• What the exercise asks: Pick out all lines of the entries that include the word "Uncheck" and copy them.

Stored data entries
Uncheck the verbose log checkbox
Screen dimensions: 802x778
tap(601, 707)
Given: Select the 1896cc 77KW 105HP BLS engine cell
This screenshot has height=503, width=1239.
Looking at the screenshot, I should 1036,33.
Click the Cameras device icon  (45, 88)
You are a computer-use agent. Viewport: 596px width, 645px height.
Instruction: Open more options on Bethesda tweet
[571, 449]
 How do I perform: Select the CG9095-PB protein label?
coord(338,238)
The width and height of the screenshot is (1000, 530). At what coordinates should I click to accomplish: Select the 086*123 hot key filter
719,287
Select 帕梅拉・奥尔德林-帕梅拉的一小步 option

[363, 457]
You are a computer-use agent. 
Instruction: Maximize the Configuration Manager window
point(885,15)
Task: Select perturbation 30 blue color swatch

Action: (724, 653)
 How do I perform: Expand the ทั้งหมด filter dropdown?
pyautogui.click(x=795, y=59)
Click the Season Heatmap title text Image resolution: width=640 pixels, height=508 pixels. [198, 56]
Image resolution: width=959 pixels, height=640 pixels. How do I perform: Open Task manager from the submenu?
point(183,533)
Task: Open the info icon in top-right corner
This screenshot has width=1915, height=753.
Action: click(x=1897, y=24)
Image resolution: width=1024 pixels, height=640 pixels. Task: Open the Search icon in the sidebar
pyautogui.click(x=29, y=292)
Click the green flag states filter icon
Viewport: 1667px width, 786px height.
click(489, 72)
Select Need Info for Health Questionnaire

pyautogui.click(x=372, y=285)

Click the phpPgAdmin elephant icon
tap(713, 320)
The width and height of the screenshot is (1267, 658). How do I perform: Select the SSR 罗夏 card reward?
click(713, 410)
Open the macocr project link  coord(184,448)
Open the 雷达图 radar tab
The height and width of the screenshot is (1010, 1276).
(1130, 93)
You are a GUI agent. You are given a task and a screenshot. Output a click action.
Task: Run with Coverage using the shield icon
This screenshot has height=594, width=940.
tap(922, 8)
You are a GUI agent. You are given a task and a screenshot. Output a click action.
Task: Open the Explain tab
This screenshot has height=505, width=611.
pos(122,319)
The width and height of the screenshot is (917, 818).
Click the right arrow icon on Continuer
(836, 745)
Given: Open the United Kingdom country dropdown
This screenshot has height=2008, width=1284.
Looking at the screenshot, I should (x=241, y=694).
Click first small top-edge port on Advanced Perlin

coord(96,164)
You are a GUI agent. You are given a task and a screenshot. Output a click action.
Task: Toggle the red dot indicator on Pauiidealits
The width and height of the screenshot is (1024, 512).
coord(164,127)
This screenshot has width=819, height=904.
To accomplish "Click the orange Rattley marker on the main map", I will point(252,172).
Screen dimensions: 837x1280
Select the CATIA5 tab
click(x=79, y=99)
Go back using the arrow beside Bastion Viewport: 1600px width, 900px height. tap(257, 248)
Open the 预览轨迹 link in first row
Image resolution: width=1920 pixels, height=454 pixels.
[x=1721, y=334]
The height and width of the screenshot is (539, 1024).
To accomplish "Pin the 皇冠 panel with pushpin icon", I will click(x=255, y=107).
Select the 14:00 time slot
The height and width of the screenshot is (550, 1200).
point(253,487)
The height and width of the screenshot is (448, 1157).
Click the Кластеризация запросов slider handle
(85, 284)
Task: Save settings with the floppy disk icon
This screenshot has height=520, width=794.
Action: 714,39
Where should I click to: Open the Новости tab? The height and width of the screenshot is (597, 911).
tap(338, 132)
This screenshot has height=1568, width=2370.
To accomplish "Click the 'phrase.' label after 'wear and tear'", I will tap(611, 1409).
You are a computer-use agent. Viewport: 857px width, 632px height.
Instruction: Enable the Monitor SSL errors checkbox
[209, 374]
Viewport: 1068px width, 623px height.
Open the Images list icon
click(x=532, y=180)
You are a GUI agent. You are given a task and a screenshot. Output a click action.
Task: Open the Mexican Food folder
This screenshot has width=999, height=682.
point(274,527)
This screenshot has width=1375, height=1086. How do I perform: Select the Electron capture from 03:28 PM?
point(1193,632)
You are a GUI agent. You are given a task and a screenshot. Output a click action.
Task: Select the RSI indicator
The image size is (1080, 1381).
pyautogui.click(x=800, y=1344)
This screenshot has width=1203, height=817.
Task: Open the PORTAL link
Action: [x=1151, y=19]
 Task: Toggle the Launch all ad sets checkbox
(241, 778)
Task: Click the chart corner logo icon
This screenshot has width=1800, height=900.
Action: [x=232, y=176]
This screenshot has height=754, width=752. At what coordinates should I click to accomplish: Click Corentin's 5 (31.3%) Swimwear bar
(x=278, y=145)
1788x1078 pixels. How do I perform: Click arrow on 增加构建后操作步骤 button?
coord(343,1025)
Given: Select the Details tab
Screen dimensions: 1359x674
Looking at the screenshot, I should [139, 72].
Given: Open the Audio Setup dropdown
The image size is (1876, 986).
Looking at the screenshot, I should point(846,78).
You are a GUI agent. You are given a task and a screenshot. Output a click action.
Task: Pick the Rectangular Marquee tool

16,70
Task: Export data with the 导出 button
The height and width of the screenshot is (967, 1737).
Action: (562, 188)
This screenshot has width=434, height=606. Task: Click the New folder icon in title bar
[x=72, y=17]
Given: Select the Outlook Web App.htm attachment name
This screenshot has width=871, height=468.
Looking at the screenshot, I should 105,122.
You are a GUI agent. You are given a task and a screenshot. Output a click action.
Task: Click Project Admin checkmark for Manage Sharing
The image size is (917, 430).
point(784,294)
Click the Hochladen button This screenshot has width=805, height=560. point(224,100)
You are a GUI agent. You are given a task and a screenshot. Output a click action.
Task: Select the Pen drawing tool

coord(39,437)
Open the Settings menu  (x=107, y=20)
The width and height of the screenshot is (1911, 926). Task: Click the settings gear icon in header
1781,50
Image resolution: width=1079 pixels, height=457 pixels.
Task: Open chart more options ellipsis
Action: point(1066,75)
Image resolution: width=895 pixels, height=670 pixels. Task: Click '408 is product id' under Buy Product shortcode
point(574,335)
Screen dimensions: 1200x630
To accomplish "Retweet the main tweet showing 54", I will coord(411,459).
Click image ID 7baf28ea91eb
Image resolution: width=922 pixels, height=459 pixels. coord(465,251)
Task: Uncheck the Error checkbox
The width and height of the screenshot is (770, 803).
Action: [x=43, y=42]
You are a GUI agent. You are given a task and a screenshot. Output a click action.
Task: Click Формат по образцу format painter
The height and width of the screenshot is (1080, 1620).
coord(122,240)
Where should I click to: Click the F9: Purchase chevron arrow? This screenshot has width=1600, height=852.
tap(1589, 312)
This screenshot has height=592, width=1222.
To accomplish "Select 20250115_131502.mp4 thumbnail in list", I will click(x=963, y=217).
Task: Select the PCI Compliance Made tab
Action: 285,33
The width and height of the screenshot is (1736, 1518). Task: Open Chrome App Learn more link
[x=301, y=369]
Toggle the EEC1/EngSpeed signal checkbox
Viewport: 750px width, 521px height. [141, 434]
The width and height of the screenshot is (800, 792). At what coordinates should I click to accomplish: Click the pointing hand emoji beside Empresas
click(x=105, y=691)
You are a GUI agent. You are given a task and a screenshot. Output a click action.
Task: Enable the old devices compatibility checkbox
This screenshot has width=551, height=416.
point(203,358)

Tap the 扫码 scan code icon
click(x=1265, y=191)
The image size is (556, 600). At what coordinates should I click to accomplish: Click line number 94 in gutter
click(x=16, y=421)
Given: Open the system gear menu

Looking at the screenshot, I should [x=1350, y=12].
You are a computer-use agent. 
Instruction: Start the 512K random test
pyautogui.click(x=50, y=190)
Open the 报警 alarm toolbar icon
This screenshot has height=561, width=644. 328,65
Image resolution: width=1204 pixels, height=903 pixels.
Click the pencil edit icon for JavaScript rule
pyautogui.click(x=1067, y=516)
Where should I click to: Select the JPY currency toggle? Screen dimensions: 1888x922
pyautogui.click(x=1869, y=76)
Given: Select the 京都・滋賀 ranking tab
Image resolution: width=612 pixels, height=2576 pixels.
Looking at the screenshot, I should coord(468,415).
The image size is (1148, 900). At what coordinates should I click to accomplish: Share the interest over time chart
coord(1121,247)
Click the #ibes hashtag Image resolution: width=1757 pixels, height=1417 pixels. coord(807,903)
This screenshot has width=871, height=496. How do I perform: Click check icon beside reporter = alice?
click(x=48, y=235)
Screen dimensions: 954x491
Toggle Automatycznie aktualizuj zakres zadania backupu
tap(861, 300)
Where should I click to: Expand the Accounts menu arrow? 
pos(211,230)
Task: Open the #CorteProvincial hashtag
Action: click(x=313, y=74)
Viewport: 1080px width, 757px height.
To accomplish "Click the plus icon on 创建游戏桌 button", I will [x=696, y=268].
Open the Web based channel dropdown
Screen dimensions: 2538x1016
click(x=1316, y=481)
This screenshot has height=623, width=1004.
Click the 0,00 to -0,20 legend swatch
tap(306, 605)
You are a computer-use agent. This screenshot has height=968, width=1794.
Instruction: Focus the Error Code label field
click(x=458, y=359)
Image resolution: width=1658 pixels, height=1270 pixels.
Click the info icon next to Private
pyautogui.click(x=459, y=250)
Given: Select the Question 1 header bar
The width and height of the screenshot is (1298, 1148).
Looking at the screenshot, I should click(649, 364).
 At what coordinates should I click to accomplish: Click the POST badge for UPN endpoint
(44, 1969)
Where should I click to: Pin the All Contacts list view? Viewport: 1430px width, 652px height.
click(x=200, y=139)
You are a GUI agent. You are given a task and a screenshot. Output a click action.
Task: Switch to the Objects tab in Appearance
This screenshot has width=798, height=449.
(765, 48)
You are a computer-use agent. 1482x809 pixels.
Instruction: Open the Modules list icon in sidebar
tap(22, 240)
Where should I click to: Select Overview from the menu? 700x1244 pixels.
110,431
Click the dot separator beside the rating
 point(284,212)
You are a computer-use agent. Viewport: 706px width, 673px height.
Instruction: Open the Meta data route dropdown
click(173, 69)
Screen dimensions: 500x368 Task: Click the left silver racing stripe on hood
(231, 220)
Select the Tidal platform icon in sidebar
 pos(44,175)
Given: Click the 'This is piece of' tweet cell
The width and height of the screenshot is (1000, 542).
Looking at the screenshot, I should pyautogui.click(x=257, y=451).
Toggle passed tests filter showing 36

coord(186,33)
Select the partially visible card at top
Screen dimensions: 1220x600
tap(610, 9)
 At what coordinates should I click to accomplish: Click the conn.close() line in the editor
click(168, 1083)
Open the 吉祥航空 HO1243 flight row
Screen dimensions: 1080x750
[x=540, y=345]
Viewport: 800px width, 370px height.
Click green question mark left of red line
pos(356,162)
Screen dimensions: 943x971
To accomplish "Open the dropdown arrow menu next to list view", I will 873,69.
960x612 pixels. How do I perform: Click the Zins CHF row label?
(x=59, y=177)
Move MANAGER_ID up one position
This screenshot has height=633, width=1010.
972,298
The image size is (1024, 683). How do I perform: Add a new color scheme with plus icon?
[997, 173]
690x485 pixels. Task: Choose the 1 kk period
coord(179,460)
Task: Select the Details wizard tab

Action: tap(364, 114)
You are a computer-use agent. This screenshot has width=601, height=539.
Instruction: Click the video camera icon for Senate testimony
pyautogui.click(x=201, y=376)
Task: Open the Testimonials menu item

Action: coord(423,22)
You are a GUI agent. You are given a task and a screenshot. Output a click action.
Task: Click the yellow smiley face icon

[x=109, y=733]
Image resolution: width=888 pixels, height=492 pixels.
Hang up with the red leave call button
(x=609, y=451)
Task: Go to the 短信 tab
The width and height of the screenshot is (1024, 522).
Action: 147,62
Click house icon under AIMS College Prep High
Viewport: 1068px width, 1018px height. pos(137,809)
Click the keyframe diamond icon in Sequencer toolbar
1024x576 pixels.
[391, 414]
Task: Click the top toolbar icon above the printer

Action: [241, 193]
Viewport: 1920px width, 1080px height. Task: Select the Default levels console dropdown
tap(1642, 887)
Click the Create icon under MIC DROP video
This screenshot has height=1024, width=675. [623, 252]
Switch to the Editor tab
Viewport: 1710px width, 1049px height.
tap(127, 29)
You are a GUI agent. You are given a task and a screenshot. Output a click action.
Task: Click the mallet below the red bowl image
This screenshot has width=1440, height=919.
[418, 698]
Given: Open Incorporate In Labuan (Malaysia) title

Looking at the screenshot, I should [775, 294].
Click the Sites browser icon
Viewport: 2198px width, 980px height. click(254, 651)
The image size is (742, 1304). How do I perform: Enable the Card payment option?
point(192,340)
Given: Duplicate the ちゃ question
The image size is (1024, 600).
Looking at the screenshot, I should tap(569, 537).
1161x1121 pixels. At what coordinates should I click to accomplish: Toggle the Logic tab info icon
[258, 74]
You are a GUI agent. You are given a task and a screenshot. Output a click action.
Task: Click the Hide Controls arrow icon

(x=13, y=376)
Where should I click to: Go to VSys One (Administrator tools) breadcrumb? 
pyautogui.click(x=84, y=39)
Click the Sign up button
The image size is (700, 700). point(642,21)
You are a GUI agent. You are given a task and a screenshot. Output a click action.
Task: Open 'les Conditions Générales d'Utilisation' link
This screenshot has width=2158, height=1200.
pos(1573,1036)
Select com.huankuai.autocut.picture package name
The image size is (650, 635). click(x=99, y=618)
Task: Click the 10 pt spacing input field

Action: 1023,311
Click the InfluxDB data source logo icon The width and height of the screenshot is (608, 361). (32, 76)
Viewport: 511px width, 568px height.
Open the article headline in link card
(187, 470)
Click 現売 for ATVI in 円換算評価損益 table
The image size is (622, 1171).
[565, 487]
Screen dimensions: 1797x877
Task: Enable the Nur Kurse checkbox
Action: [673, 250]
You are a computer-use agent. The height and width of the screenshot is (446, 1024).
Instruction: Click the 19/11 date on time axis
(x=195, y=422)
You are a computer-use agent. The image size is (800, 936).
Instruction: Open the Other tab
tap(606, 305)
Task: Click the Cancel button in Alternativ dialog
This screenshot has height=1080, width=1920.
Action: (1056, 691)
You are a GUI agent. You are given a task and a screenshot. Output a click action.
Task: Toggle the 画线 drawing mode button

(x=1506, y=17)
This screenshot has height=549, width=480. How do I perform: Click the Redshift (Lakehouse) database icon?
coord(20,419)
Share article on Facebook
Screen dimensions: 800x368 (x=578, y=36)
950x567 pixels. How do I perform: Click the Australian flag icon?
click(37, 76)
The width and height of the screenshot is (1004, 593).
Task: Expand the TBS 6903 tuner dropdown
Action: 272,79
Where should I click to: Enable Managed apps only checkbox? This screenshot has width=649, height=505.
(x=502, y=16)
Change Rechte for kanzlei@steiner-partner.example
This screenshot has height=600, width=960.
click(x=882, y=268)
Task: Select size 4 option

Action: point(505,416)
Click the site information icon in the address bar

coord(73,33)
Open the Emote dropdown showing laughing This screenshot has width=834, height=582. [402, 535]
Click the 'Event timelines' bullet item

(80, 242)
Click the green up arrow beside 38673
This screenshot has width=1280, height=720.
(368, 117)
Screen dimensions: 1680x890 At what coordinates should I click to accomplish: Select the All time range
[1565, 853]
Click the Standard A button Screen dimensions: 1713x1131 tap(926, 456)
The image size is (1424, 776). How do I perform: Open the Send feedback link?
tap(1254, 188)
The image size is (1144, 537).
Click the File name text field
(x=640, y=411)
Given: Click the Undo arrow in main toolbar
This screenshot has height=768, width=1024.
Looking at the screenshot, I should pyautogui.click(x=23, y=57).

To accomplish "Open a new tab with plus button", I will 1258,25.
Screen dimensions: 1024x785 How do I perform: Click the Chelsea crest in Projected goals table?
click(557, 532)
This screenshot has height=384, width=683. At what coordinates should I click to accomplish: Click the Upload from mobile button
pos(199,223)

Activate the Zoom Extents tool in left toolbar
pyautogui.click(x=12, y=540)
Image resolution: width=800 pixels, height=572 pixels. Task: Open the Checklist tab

• Answer for the task:
Uncheck the verbose log checkbox
Task: Uncheck the Error checkbox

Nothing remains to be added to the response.